In the aftermath of Russia's annexation of Crimea two years ago, NATO leaders agreed to expand their multinational rapid reaction force to include up to 40,000 troops, who would be on notice to move within a week of a crisis. They also announced plans to create an ultra-mobile brigade of 4,000 soldiers that could get to trouble spots within a couple of days.
Canada was recently asked to provide troops and lead one of the four battalions that make up the contingent, but the Trudeau government has yet to formally sign off on the proposal.
The soldiers would likely be stationed in the Baltic, but other Eastern European nations have apparently indicated their willingness to host the brigade.
Stoltenberg made a personal pitch to Canadian Defence Minister Harjit Sajjan in a telephone call last week, according to the sources who have knowledge of the file, but could not speak publicly because of the sensitivity of the matter.
The proposal, which has apparently been endorsed by Sajjan, was up for discussion at a cabinet sub-committee but has not been given the government's full blessing.
Concern seems to revolve around the Liberal promise in the last election to put more emphasis on peacekeeping.
Behind closed doors, the suggestion is that tying the army into a NATO engagement involving several hundred troops might prevent the government from taking on a potential United Nations mission in French West Africa.
The sources said senior military commanders have indicated they can do both and that involvement with NATO would only last up to nine months.
The army already has one company of soldiers — just over 150 — training in Eastern Europe and the thinking is it would not be too hard to add an additional company and a headquarters unit.
Despite that, skepticism remains on the political side with some pointing out the last time the alliance asked for a short-term commitment (in Kandahar), it turned into a five-year combat mission, with an additional 2½-year training detachment in Kabul.
The political apprehension is well founded, said Steve Saideman, an international affairs professor at Ottawa's Carleton University.
"Anybody who is saying this is temporary is missing the boat," said Saideman, an expert on NATO.
By creating the brigade, NATO's intention is to establish a "persistent" presence in Eastern Europe in order to hold Russia at bay. It is reassuring jittery allies, many of them new members of the alliance and former East Bloc countries.
Whatever countries agree to in the coming weeks, it should be understood it will be for the "foreseeable future," he said.
Saideman also added that the Liberal government put a lot of emphasis in last fall's election on winning a UN Security Council seat and a commitment to NATO "doesn't move the needle" on that endeavour.

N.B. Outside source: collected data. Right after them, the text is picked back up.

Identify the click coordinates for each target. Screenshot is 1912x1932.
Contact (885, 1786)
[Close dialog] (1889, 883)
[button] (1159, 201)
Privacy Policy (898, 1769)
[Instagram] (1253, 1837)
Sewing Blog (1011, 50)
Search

The final troop commitments will be revealed at the upcoming leaders summit in Warsaw, Stoltenberg said.
"This is a very strong and firm response, but it is also a measured response. We don't want a new Cold War. We don't want to provoke a conflict, but we want to prevent the conflict. That's exactly what we are doing."
Under the Harper government, Canada came in for a tongue-lashing on the issue of defence spending. Following the Afghan war, the budget for National Defence was trimmed — leaving the country spending approximately one per cent of its gross domestic product on the military — or about half the NATO benchmark.
"I've told Canada the same as I've told all other allies, who are spending less than two per cent. We have to stop the cuts and we gradually have to increase the defence spending," Stoltenberg told CBC News.
"Canada has actually stopped the cuts and I welcome that very much."